From: Tejun Heo <tj-DgEjT+Ai2ygdnm+yROfE0A@public.gmane.org>
To: Andy Lutomirski <luto-kltTT9wpgjJwATOyAt5JVQ@public.gmane.org>
Cc: Ingo Molnar <mingo-H+wXaHxf7aLQT0dZR+AlfA@public.gmane.org>,
Mike Galbraith
<umgwanakikbuti-Re5JQEeQqe8AvxtiuMwx3w@public.gmane.org>,
"linux-kernel-u79uwXL29TY76Z2rM5mHXA@public.gmane.org"
<linux-kernel-u79uwXL29TY76Z2rM5mHXA@public.gmane.org>,
kernel-team-b10kYP2dOMg@public.gmane.org,
"open list:CONTROL GROUP (CGROUP)"
<cgroups-u79uwXL29TY76Z2rM5mHXA@public.gmane.org>,
Andrew Morton
<akpm-de/tnXTf+JLsfHDXvbKv3WD2FQJk+8+b@public.gmane.org>,
Paul Turner <pjt-hpIqsD4AKlfQT0dZR+AlfA@public.gmane.org>,
Li Zefan <lizefan-hv44wF8Li93QT0dZR+AlfA@public.gmane.org>,
Linux API <linux-api-u79uwXL29TY76Z2rM5mHXA@public.gmane.org>,
Peter Zijlstra <peterz-wEGCiKHe2LqWVfeAwA7xHQ@public.gmane.org>,
Johannes Weiner <hannes-druUgvl0LCNAfugRpC6u6w@public.gmane.org>,
Linus Torvalds
<torvalds-de/tnXTf+JLsfHDXvbKv3WD2FQJk+8+b@public.gmane.org>
Subject: Re: [Documentation] State of CPU controller in cgroup v2
Date: Mon, 29 Aug 2016 18:20:48 -0400 [thread overview]
Message-ID: <20160829222048.GH28713@mtj.duckdns.org> (raw)
In-Reply-To: <CALCETrUWn1ux-ZRJoMjFCuP1aQrPOo3oTPD7k-ojsaov29NsRw-JsoAwUIsXosN+BqQ9rBEUg@public.gmane.org>
Hello, Andy.
Sorry about the delay. Was kinda overwhelmed with other things.
On Sat, Aug 20, 2016 at 11:45:55AM -0700, Andy Lutomirski wrote:
> > This becomes clear whenever an entity is allocating memory on behalf
> > of someone else - get_user_pages(), khugepaged, swapoff and so on (and
> > likely userfaultfd too). When a task is trying to add a page to a
> > VMA, the task might not have any relationship with the VMA other than
> > that it's operating on it for someone else. The page has to be
> > charged to whoever is responsible for the VMA and the only ownership
> > which can be established is the containing mm_struct.
>
> This surprises me a bit. If I do access_process_vm(), then I would
> have expected the charge to go the caller, not the mm being accessed.
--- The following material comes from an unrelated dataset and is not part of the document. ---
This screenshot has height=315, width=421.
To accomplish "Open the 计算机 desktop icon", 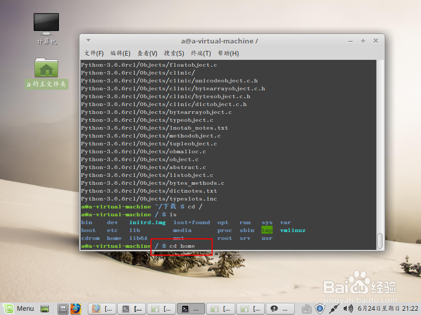I will (x=45, y=24).
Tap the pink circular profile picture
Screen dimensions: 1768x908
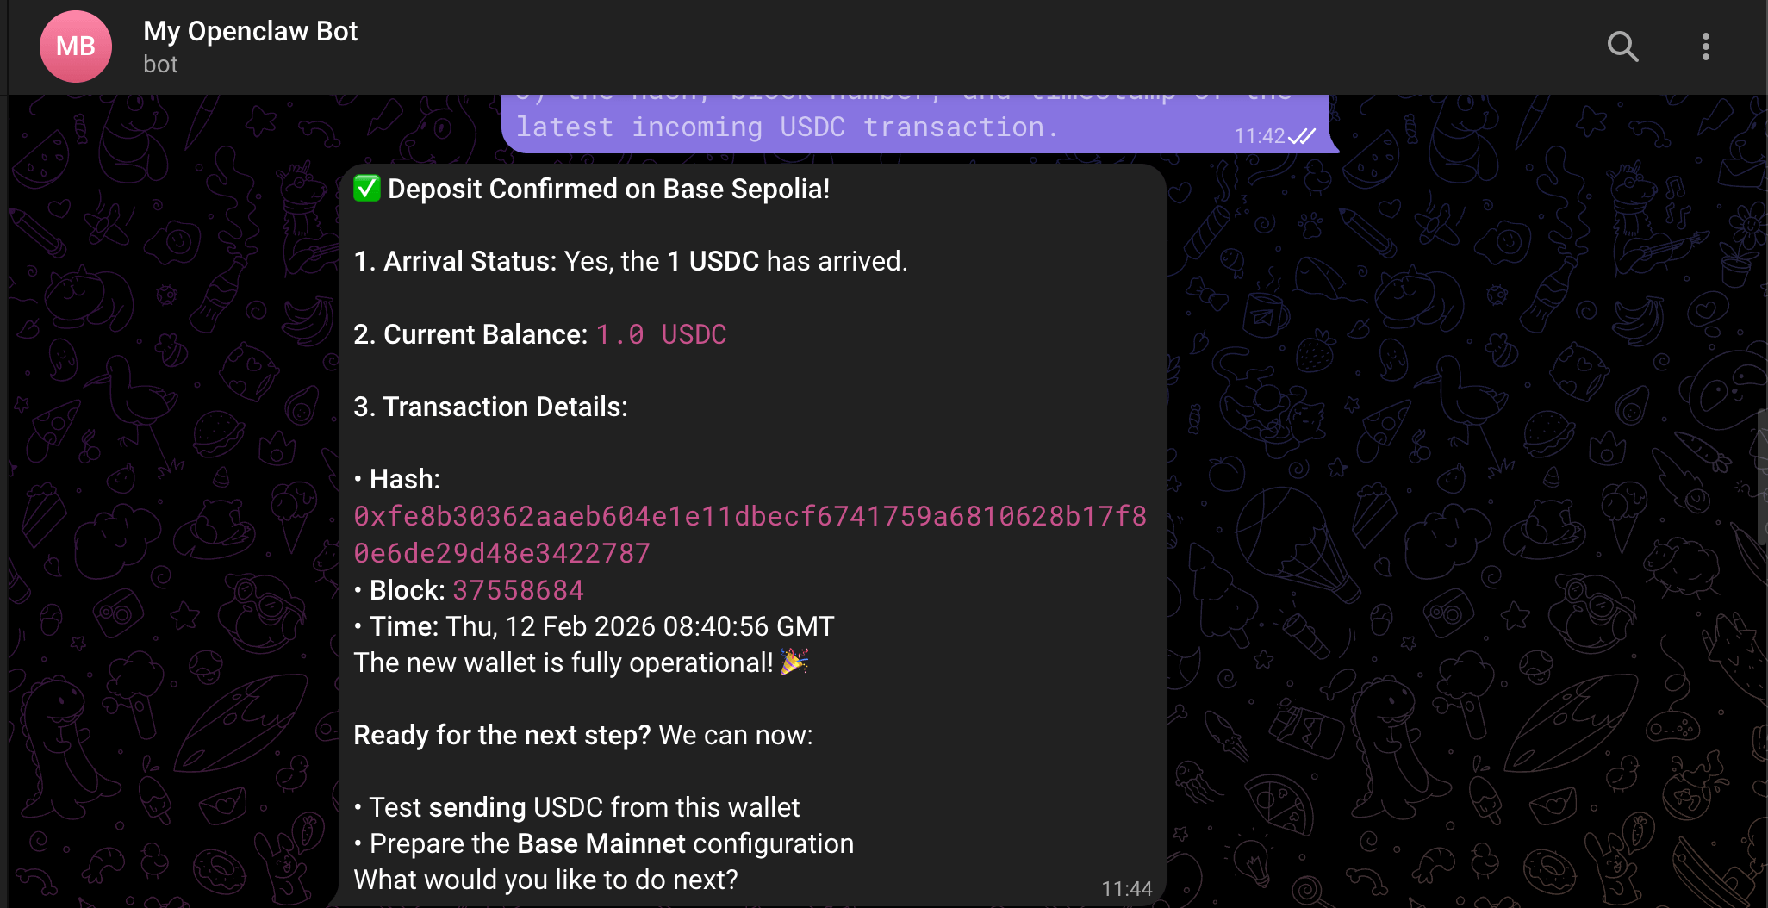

It does and should go the target mm. Who faults in a page shouldn't
be the final determinant in the ownership; otherwise, we end up in
situations where the ownership changes due to, for example,
fluctuations in page fault pattern. It doesn't make semantical sense
either. If a kthread is doing PIO for a process, why would it get
charged for the memory it's faulting in?
> What happens if a program calls read(2), though? A page may be
> inserted into page cache on behalf of an address_space without any
> particular mm being involved. There will usually be a calling task,
> though.
Most faults are synchronous and the faulting thread is a member of the
mm to be charged, so this usually isn't an issue. I don't think there
are places where we populate an address_space without knowing who it
is for (as opposed / in addition to who the operator is).
> But this is all very memcg-specific. What about other cgroups? I/O
> is per-task, right? Scheduling is definitely per-task.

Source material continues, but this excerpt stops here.